This fast-paced world has come to a halt due to the COVID-19 pandemic. As the pandemic advances through its many phases, it continues to redefine daily lifestyle-related routines in a substantial way. Public health recommendations and government measures taken to abate infection have indirectly impacted food availability, dietary quality, normal daily activities, access to recreational public settings, social activities, work and financial security. The Coronavirus pandemic had made us afraid to shake hands and feel safe in social distancing. It also brought about the fear of being attacked twice with the realization that health and living are of utmost importance.

Lifestyle changes

As social distancing principles have led to a more virtual existence, both personally and professionally, the epidemic has transformed how we work, study, and communicate.

Welcoming the Digital World

Covid has given a huge lift to online learning both in the metros and non-metros. Online education, for instance, has got a major boost. Educational institutions, business organisations among others, have taken online education to a new level by offering classes, coaching and courses in an innovative way to keep their audience hooked at these times of lockdown


We have become more hygiene conscious. Yes, you heard it right. People have started taking personal hygiene more seriously. The ritual of washing hands, sanitizing things before use, that started as a compulsion is becoming a habit.

A gentle reminder to avoid touching the eyes, nose and mouth, not to cough or sneeze into your hands.

Cover your mouth and nose with your elbow or tissue when coughing or sneezing.

Dispose of used tissue immediately and Wash, wash, wash your hands have become one of our daily routine.

Work from Home

Work from Home (WFH) – a major change that has become a part of our lives. Well, honestly speaking it was never a novel concept. Many IT companies in the West, as well as India, have perfected the technique. Covid 19 has taken it to a new level, with practically every company requiring its employees to participate in WFH.

Physical activity linked to Mental health Benefits

This pandemic has forced many of us to spend more time at home, sitting down and abandoning our regular exercise routines. The rise of the sedentary lifestyle has been widely attributed to the increasing number of people who are not physically active. The World Health Organization is renewing the call-to-action that we stay active in line with the established recommendations for physical activity.

Fear, worry, and stress are natural responses perceived   to uncertainty and the unknown. As a result, people’s fear in the face of the COVID-19 epidemic is natural and understandable. Since the beginning, considerable psychological and social repercussions on the people have been noticed. People’s relationships and their perceptions of empathy toward others have been influenced by social distance and security measures.

The relationship between physical activity and mental health has long been known. Research shows that people who are more physically active:

  • are happier,
  • experience greater levels of excitement and enthusiasm,
  • are more satisfied with life, and
  • have higher self-esteem.

Regular exercise also nurtures children physically, mentally, and emotionally.

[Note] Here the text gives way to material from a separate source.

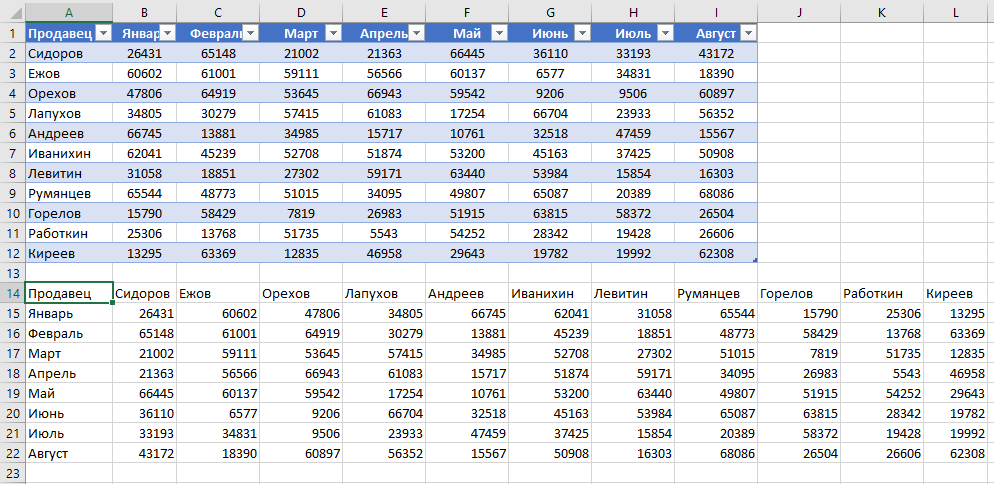This screenshot has height=484, width=994.
Task: Select row 13 by its row number
Action: pyautogui.click(x=12, y=273)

In addition to reducing their risk of chronic disease, it boosts confidence, self-esteem, well-being, and academic performance and contributes to emotional development and happiness.

Also, Telepsychology and technology equipment play critical roles in reducing the pandemic’s negative effects by offering better psychological treatment online, such as the ability to meet from home or at workplace, saving money and time, and maintaining therapist-patient relationships.

Physical activities help maintain our physical and psychological health. As the pandemic continues to affect the fitness industry, how people will deal with this restriction remains an important question. Learning to cope with stress in a healthy way will make you, the people you care about, and those around you become more resilient.

Face masks – “The New Normal”

WHO recommends a variety of face masks as preventative measures, including readily accessible medical or DIY masks for the general public and N95 masks for health care professionals. Instructions/guidelines/advice on the use of masks have already been issued by countries. They are requiring their citizens to wear masks in public places in order to prevent the illness from spreading. And to a Final note – masks are only effective if you wear them and care for them properly.

Taking care of yourself will allow you to better care for others. It’s extremely crucial to stay in touch with friends and family during times of social isolation.

Helping others cope with stress through phone calls or video chats can help you and your loved ones feel less lonely or isolated.

We must reimagine our environment’s future and act quickly to address climate change and environmental deterioration. Only then will we be able to safeguard everyone’s health, livelihoods, food security, and nutrition, and ensuring that our “new normal” is a better one.